Salmon that have ingested doses of emamectin through medicated feed of 356 μg/kg fish/day over 7 days, showed no mortality, and the No Effect Limit (NOEL) was found to be 173 μg/kg fish/day.
Tests of toxic effects on mammals have been done with regard to human health (see below).
A score of toxicological studies have been done on mice, rats and beagles. Mortality of 50% (LD50) occurred at doses varying from 22 to 120 mg/kg. In the study yielding the lowest NOEL, an experiment based on neurotoxicity with daily doses over 15 days in mice, a NOEL of 100 μg/kg body weight was found.

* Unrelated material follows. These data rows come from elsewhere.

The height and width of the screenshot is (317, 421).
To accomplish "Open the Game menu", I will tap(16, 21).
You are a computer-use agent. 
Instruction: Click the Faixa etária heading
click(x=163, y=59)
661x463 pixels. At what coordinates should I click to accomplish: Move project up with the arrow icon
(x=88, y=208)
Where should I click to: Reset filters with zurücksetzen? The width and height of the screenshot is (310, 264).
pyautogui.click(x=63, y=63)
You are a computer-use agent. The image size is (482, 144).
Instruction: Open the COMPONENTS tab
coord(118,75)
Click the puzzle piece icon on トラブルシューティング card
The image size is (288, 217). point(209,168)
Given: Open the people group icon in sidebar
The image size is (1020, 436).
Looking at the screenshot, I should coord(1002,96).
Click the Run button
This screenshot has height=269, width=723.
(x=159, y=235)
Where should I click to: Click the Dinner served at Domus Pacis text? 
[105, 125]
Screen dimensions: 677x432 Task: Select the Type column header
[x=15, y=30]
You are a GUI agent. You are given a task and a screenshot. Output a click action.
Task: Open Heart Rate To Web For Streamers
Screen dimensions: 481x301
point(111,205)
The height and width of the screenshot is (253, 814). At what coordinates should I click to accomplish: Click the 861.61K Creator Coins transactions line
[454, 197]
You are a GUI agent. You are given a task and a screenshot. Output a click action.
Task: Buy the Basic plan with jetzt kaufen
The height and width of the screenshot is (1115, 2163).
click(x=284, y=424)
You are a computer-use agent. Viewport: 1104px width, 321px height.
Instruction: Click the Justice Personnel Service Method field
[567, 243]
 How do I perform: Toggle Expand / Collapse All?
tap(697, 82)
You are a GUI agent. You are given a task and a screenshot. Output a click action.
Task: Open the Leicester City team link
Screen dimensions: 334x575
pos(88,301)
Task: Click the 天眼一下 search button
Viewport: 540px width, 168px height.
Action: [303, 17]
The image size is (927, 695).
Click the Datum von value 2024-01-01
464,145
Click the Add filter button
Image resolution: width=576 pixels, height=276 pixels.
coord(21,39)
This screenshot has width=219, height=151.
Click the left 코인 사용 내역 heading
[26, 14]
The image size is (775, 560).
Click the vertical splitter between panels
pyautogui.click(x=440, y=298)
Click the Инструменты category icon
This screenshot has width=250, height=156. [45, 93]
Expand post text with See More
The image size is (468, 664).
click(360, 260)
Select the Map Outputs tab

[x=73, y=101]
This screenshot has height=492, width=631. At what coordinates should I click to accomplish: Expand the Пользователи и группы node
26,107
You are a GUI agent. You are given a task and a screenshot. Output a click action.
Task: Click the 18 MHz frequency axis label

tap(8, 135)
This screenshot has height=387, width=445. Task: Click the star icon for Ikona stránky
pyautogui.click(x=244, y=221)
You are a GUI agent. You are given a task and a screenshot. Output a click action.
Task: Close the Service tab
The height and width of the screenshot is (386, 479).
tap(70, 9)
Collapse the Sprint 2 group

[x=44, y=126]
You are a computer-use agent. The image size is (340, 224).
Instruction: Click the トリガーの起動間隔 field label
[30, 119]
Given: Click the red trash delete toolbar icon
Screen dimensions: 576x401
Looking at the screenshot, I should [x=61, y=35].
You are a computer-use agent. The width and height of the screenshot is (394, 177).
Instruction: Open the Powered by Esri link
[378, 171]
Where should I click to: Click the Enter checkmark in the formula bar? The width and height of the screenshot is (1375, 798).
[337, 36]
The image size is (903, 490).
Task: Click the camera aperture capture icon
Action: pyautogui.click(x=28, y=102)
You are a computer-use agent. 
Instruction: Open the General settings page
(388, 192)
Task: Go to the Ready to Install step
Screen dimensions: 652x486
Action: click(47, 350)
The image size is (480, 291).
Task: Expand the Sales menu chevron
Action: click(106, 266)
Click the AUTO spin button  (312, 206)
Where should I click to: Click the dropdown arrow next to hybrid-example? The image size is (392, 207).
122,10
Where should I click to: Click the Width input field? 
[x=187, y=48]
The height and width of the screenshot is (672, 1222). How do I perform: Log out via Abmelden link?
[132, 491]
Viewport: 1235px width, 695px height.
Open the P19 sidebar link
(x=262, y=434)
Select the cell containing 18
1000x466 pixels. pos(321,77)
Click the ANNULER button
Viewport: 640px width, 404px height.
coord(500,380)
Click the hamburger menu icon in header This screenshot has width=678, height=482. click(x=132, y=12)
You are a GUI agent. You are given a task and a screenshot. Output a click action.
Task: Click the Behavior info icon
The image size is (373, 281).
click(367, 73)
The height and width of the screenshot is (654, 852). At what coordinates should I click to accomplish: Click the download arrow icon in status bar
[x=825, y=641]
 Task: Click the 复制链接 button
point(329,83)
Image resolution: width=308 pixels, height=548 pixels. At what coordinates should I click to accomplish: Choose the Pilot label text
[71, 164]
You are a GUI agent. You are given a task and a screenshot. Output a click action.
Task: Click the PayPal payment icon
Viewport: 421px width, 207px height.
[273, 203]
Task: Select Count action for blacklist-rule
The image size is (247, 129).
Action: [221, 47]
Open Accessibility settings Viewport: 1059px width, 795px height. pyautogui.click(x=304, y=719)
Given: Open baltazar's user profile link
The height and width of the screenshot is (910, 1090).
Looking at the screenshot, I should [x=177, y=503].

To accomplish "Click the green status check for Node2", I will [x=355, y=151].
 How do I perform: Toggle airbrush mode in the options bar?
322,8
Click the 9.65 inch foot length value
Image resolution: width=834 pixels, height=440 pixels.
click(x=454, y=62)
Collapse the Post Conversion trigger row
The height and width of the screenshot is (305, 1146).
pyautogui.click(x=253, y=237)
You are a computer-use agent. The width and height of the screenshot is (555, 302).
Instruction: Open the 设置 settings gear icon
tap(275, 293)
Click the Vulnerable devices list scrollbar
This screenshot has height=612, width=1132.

Based on the NOEL and a safety factor of 100, the acceptable daily intake (ADI) has been set at 1 μg/kg body weight. Thus, a person weighing 60 kg has an ADI of 60 μg/kg body weight. On this basis, the MRL has been set at 100 ?g/kg fish (EMEA, 1999).
Based on residue concentration tests in salmon, researchers in many countries have found no need for any retention period. This applies to the EU and Chile, for example. Nevertheless, the United Kingdom and Chile have a rule that fish may not be treated more than once during the 60 days before slaughtering, which is not really relevant in any case. In Norway there was once a requirement of zero residue instead of an MRL, and therefore a retention period of 120 days. The Norwegian system with the zero threshold was justified on the basis of marketing considerations whereby Norwegian fish would be able to be marketed as "completely" pure. In practice this meant that the detection threshold of the testing method in question was the applicable threshold. This has now been abolished and replaced with an MRL.